1. Find the parameter value $ {\color{Red} \alpha } \in [-5,5] $ for which $$ \max_{x\in]-\infty,+\infty[} (-x^6+{\color{Red} \alpha } \,x^5+3\,x^3+5\,x^2-2\,x-1) $$ is minimal. Evaluate this minimum.

2. Establish the validity or invalidity of the following equality $$ \mathcal D_x(\mathcal D_y (f(x,y))=\mathcal D_y(\mathcal D_x (f(x,y)) \, . $$ Here $ \mathcal D_x $ and $ \mathcal D_y $ denotes the discriminants of the polynomials treated with respect to the indexed variables.

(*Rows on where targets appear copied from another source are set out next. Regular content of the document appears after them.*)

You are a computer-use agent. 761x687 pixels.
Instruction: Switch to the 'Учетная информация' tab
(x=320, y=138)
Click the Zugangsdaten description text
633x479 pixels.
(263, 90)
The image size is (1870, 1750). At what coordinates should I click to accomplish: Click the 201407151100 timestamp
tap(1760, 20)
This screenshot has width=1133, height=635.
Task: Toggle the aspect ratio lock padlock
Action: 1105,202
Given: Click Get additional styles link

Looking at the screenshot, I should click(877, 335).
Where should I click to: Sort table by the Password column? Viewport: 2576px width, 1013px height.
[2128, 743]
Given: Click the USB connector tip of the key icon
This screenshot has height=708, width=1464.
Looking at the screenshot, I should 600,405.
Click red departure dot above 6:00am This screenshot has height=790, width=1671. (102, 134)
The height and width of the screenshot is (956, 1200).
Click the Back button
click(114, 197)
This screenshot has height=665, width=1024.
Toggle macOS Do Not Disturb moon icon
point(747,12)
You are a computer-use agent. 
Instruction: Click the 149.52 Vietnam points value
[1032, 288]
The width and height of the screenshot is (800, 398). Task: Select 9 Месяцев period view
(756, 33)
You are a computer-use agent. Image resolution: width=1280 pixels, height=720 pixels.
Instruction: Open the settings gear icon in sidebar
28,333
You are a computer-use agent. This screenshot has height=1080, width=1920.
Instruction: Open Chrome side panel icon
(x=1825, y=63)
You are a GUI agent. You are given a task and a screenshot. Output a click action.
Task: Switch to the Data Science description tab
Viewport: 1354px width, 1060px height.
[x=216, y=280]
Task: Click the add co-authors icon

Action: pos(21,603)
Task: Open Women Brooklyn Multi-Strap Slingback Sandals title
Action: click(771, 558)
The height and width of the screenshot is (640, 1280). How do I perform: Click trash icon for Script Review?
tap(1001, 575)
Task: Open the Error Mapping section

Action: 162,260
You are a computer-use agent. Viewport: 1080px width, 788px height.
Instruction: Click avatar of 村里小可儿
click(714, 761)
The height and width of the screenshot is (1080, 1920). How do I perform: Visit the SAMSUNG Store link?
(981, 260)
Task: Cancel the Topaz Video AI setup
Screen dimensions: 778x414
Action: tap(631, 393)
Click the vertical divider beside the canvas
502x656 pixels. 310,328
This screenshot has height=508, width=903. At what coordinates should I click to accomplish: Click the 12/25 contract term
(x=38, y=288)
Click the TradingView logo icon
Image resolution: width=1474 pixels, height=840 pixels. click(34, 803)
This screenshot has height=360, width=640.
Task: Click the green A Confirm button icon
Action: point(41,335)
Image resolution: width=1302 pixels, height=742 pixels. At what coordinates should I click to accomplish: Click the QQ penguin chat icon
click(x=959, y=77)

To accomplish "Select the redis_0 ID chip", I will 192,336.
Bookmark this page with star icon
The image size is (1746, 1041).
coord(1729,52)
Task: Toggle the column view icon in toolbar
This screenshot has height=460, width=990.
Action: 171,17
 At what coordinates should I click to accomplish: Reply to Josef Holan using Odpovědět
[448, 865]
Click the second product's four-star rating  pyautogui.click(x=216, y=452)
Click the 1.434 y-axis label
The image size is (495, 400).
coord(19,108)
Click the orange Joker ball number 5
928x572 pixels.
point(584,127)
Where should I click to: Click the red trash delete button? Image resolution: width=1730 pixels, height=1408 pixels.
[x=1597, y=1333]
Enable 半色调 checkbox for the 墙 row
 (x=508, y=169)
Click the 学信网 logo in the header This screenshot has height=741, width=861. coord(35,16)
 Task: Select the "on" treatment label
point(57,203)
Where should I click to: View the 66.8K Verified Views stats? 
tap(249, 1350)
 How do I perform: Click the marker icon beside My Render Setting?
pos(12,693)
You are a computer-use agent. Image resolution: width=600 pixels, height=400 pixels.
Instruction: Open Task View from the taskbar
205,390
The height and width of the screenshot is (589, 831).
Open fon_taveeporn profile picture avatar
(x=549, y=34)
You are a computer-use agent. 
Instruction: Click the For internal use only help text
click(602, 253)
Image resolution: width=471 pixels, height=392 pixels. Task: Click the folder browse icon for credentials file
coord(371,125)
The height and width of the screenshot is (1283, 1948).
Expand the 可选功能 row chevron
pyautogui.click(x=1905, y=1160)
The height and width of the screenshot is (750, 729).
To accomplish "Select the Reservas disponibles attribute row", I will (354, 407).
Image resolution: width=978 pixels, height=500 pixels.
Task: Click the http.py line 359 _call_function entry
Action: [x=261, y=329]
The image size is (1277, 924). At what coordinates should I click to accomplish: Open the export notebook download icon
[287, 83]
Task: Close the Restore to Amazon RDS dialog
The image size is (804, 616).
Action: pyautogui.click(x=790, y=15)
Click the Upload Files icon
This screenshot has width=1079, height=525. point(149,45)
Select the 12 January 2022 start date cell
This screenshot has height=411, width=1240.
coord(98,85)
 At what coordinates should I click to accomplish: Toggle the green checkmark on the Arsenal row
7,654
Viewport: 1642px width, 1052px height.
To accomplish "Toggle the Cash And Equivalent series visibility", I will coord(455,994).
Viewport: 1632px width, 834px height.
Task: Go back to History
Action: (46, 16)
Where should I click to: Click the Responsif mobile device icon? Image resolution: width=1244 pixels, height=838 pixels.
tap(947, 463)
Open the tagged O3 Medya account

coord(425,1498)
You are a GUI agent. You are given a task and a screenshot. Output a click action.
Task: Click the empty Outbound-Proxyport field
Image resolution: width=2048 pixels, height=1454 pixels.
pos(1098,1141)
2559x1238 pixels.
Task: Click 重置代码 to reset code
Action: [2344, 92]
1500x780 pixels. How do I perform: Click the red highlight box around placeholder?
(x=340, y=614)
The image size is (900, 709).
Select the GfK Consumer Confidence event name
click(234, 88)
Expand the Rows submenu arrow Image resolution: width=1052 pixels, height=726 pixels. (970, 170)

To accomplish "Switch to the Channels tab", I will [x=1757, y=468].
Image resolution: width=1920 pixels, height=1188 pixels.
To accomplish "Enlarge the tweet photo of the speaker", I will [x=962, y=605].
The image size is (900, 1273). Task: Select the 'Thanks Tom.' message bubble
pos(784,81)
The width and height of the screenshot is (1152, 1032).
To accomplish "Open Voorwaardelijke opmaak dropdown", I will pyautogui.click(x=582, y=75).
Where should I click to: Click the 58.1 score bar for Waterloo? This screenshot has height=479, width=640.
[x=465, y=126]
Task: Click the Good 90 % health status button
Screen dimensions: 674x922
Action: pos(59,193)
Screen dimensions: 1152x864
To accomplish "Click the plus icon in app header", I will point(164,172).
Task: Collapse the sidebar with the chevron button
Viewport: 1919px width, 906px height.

Compute $$ \gcd(\mathcal D_x(\mathcal D_y (f(x,y)),\mathcal D_y(\mathcal D_x (f(x,y))) \quad \mbox{ for } \quad f(x,y)= -x^4-2\,y^4+4\,x^2-{\color{Red} \alpha } \,y^2+3\,xy+4\,y \ . $$

3. Prove that the discriminan of the polynomial $ f(x)=x^4+p\,x^2+q\,x+r $ coincides with the discriminant of its Ferrari's resolvent $$ \mathcal D_x(f(x))= \mathcal D_t( t^3-p\,t^2-4\,r\,t+(4\,pr-q^2)) \ . $$

4. Prove that if the polynomial of the degree $ 4 $ has its discriminant positve and two of its roots real, then all its roots are real.

5. Prove that $ \mathcal D (f(x)f^{\prime \prime}(x)- [f^{\prime}(x)]^2) $, treated as a polynomial with respect to the coefficients of $ f(x) $, is divisible by $ \mathcal D (f(x)) $.